Uma vez que as células e a visão de campo brilhante sejam dissolvidas, feche a luz LED, mude o caminho da luz para a esquerda, clique no botão remover intertravamento. Execute a imagem da pilha Z e salve a pilha de imagens como reference_N, onde N é o número de sequência de cada campo de exibição. Clique no botão XY de várias posições na janela de aquisição multidimensional.
Em seguida, selecione o próximo campo de exibição e clique no botão go-to para mover o estágio motorizado para o segundo FOV. Repita esta etapa para cada campo de visão. A localização nuclear é de proteína associada a sim ou YAP em ells B2B aumentado com o aumento da rigidez do substrato, enquanto as células PC-9 mostraram concentração yap semelhante no núcleo e citoplasma em substratos de rigidez variada.
A célula B2B aumentou monotonicamente a área de disseminação ao longo do tempo, juntamente com uma diminuição na relação nuclear yap para citoplasmica, enquanto a célula PC-9 manteve uma área de propagação celular relativamente imutável, orientação e razão nuclear YAP para citoplasmática durante o processo de disseminação de 10 horas. Durante a duração de 10 horas da propagação precoce, a célula B2B representativa deformou constitutivamente a superfície do substrato e aplicou tempo evoluindo a tração celular em toda a área celular.
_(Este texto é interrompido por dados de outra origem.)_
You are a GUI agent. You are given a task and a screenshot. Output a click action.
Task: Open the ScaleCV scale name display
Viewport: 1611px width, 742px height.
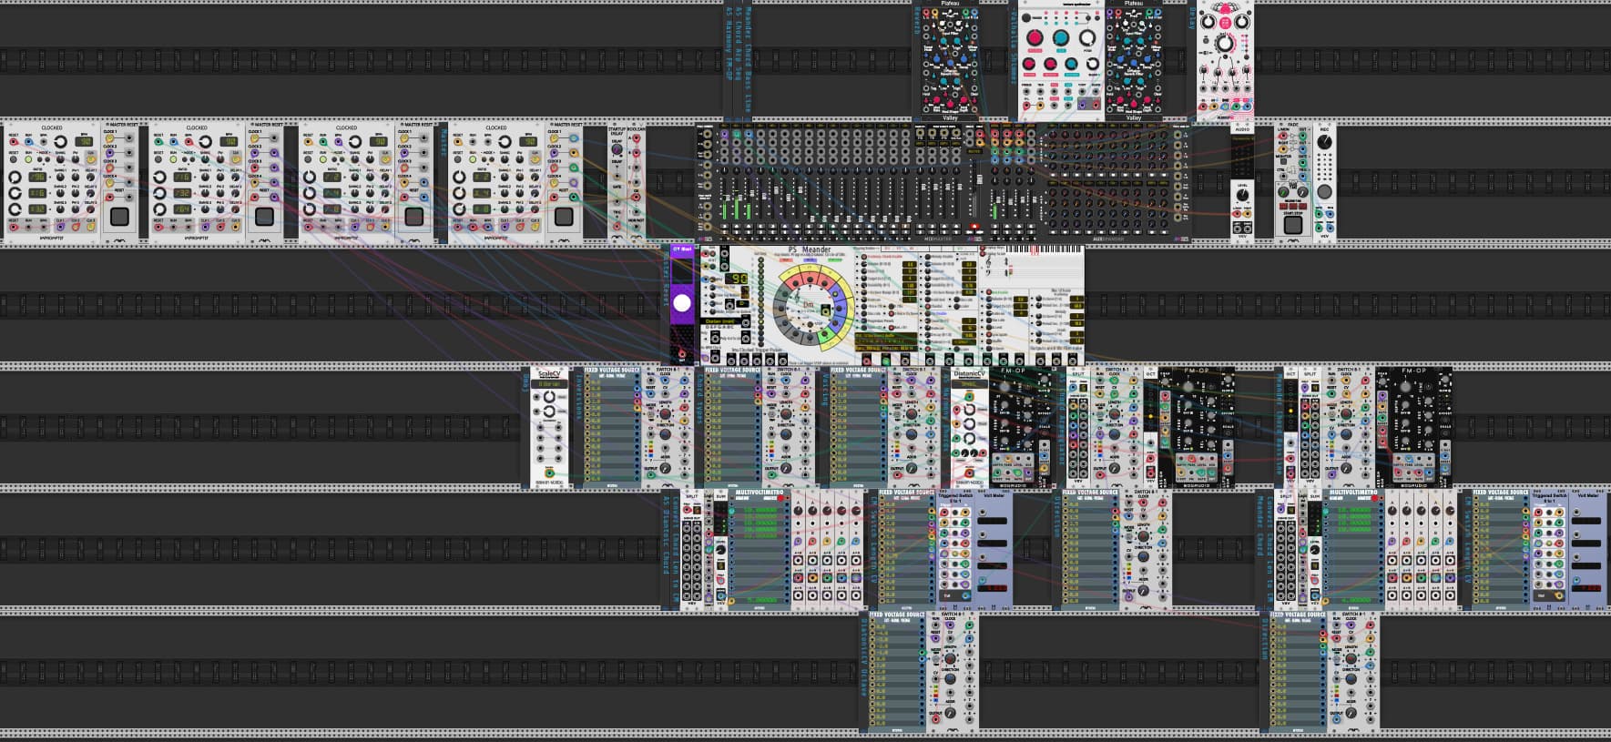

Em contraste, a célula PC-9 representativa só desenvolveu deslocamento e tração nas 2 extremidades do corpo celular, e sua tração diminuiu após 7,5 horas.
A relação nuclear yap para citoplasmica e tração dipolo de células B2B pareciam seguir duas tendências distintas, sugerindo que poderia ter havido dois grupos de células B2B que coexistiram no experimento. No primeiro grupo, a relação nuclear-citoplasmica yap e tração dipolo aumentou junto com o alargamento da área de propagação celular e atingiu sua máxima em aproximadamente 1.000 micrômetros quadrados. No segundo grupo, a relação nuclear-citoplasmica e a tração do dipolo aumentaram a uma taxa mais lenta com o alargamento da área de propagação celular e mantiveram valores quase constantes quando a área de propagação celular continuou a aumentar.
As faixas de pilha Z para todos os canais laser precisam ser determinadas cuidadosamente para superar a deriva potencial do campo de visão durante o movimento do palco em imagens de longo prazo. Esta nova técnica permite imagens automáticas, não invasivas a longo prazo e multiposição, e pode ajudar a elucidar mecanismo de biologia molecular que requer rastreamento temporal e espacial de células e organelas.